• **WHAT TO PRODUCE**:
Render each line of the entries below as a JSON array of strings, with one string per line and no blank lines.

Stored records
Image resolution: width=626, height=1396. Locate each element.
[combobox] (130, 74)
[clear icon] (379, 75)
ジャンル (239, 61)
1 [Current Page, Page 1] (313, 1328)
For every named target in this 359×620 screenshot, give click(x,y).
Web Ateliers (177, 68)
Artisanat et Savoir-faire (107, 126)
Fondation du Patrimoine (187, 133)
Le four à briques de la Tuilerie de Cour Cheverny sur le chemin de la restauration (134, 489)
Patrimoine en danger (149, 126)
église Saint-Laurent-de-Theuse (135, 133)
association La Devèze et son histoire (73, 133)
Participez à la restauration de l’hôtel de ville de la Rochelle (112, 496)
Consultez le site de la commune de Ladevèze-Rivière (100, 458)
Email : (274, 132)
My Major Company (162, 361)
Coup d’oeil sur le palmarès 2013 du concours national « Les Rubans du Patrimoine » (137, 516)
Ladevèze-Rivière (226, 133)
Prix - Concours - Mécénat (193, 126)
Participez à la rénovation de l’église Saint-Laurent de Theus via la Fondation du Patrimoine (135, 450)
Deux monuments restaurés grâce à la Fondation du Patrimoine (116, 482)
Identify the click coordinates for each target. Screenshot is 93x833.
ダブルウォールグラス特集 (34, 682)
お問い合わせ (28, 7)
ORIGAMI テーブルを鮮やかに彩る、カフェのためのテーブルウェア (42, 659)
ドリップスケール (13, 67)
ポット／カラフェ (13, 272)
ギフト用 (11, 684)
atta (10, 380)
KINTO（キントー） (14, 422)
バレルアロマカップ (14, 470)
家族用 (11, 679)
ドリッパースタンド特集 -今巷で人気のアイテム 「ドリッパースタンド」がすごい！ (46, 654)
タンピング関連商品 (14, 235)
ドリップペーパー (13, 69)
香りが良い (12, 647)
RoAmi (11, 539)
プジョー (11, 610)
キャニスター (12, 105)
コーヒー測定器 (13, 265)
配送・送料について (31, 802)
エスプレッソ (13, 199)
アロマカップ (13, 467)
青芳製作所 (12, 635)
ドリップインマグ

• **FULL RESPONSE**:
[
  "Image resolution: width=626, height=1396. Locate each element.",
  "[combobox] (130, 74)",
  "[clear icon] (379, 75)",
  "ジャンル (239, 61)",
  "1 [Current Page, Page 1] (313, 1328)",
  "For every named target in this 359×620 screenshot, give click(x,y).",
  "Web Ateliers (177, 68)",
  "Artisanat et Savoir-faire (107, 126)",
  "Fondation du Patrimoine (187, 133)",
  "Le four à briques de la Tuilerie de Cour Cheverny sur le chemin de la restauration (134, 489)",
  "Patrimoine en danger (149, 126)",
  "église Saint-Laurent-de-Theuse (135, 133)",
  "association La Devèze et son histoire (73, 133)",
  "Participez à la restauration de l’hôtel de ville de la Rochelle (112, 496)",
  "Consultez le site de la commune de Ladevèze-Rivière (100, 458)",
  "Email : (274, 132)",
  "My Major Company (162, 361)",
  "Coup d’oeil sur le palmarès 2013 du concours national « Les Rubans du Patrimoine » (137, 516)",
  "Ladevèze-Rivière (226, 133)",
  "Prix - Concours - Mécénat (193, 126)",
  "Participez à la rénovation de l’église Saint-Laurent de Theus via la Fondation du Patrimoine (135, 450)",
  "Deux monuments restaurés grâce à la Fondation du Patrimoine (116, 482)",
  "Identify the click coordinates for each target. Screenshot is 93x833.",
  "ダブルウォールグラス特集 (34, 682)",
  "お問い合わせ (28, 7)",
  "ORIGAMI テーブルを鮮やかに彩る、カフェのためのテーブルウェア (42, 659)",
  "ドリップスケール (13, 67)",
  "ポット／カラフェ (13, 272)",
  "ギフト用 (11, 684)",
  "atta (10, 380)",
  "KINTO（キントー） (14, 422)",
  "バレルアロマカップ (14, 470)",
  "家族用 (11, 679)",
  "ドリッパースタンド特集 -今巷で人気のアイテム 「ドリッパースタンド」がすごい！ (46, 654)",
  "タンピング関連商品 (14, 235)",
  "ドリップペーパー (13, 69)",
  "香りが良い (12, 647)",
  "RoAmi (11, 539)",
  "プジョー (11, 610)",
  "キャニスター (12, 105)",
  "コーヒー測定器 (13, 265)",
  "配送・送料について (31, 802)",
  "エスプレッソ (13, 199)",
  "アロマカップ (13, 467)",
  "青芳製作所 (12, 635)",
  "ドリップインマグ"
]